Chapters 3 and 4 answered two of the research objectives questions; What are the required resources to evaluate CVNI? and What is the best methodology to identify the construction of the cloud network infrastructure, VN components and Isolation mechanism? The first question was answered by selecting OpenStack and CloudStack as our base testbeds for this study. The second question was answered when the DeepDive Methodology was developed to identify the construction of the cloud network infrastructure, VN components and Isolation mechanisms.

Cloud VN Info.  (2) Identify Vulnerabilities 

Input Process _OutcomesOutput/

Tenant1

Tenant2

TenantN

(1) Penetration Testing Tools: to test the Cloud VN vulnerabilities

for possible info. leakage 

(3) Type of Data Leaked.  (4) Suggest possible

prevention/Mitigation 

Figure 5.1:Research Map

We mapped the research as shown in Figure 5.1 to show the flow of the empirical work performed to answer the research questions.
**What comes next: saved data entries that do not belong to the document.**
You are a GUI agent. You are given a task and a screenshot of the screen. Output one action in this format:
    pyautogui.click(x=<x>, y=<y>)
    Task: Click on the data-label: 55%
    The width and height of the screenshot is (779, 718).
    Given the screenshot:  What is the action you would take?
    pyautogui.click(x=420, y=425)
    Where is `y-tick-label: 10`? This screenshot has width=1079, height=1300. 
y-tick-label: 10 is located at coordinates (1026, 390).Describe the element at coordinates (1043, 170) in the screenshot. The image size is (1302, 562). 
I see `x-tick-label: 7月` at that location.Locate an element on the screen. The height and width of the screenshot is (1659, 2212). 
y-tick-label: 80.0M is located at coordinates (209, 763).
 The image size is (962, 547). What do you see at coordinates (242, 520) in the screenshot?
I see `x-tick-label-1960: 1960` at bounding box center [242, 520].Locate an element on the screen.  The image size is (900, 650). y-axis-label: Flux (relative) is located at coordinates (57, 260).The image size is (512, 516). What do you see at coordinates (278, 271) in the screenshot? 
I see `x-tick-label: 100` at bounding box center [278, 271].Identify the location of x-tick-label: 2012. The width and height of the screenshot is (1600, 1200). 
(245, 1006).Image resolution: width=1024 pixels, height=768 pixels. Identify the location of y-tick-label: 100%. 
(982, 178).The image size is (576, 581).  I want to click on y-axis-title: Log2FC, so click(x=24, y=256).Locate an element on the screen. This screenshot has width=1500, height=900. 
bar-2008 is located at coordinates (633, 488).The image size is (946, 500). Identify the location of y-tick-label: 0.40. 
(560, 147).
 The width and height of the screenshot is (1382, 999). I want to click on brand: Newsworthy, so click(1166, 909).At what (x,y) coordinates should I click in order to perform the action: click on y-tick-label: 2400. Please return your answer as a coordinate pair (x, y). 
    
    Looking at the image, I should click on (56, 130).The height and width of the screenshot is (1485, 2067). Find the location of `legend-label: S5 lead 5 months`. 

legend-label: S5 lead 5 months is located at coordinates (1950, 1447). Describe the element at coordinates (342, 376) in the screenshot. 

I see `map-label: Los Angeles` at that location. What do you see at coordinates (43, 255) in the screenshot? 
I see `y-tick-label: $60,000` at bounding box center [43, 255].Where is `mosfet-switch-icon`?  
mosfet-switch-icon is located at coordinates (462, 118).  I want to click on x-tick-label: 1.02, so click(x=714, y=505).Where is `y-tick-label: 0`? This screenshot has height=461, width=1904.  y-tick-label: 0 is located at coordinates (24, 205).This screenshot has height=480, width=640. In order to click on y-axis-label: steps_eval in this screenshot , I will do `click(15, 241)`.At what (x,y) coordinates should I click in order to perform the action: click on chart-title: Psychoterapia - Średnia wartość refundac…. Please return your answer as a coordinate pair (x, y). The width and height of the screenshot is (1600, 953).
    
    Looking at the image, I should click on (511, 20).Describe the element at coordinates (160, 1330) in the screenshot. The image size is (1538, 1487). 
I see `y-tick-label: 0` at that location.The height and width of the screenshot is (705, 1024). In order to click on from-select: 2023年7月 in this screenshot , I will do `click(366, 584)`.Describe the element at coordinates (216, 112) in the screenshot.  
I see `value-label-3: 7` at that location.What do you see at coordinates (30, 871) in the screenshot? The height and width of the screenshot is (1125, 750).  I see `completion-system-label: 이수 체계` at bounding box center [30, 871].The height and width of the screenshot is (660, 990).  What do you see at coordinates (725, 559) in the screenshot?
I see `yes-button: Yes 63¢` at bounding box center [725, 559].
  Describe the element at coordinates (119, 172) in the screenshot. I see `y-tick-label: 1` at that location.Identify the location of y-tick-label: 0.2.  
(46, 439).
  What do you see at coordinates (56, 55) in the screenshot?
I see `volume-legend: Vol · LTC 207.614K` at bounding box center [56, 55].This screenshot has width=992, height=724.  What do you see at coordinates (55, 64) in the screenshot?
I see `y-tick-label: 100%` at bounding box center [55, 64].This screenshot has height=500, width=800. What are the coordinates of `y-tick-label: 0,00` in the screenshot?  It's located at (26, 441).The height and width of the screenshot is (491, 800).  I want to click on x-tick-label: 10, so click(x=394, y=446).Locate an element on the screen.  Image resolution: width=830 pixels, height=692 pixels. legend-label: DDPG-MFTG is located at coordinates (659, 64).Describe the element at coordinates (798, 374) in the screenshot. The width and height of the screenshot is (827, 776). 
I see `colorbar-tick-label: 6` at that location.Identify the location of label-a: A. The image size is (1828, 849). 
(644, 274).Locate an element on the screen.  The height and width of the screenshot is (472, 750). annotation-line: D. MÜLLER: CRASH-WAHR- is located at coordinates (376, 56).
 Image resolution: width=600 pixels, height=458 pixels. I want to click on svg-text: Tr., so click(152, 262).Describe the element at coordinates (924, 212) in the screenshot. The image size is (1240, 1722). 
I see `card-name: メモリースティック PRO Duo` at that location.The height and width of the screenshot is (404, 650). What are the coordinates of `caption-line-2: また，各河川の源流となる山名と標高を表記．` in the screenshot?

The research was divided into three main stages as follows: 1. Stage one, Setup:

• Build the Advanced VN Cloud Testbeds with multi-tenancy scenarios.

• Select one tenant to be a rogue tenant and use the initial information to perform bi- directional penetration testing attacks (External and Internal)

2. Stage two, Penetration Testing:

• The rogue tenant launches the currently available penetration tools - the Kali Tool kits- to test the Cloud VN Vulnerabilities for possible information leakage.

• Vulnerabilities are identified and their relevance to VN, the impact on identifying the co-existing VN of the other tenants or the breaking the VN Isolation are determined. At this stage the decision was made to accept or reject the null hypothesis.

3. Stage three, Outcome:

• An outcome is to find and categorize leaked data them as well as detect or determine their source and cause.

• Finally, and based on the results above, we suggest possible prevention or mitigation guidelines.

This chapter outlines Stage 2 in the above list and introduces our Penetration Testing procedures. A Penetration Testing methodology is described as “a roadmap with practical ideas and proven practices that can be followed to assess the true security posture of a network, application, system, or any combination thereof “[125].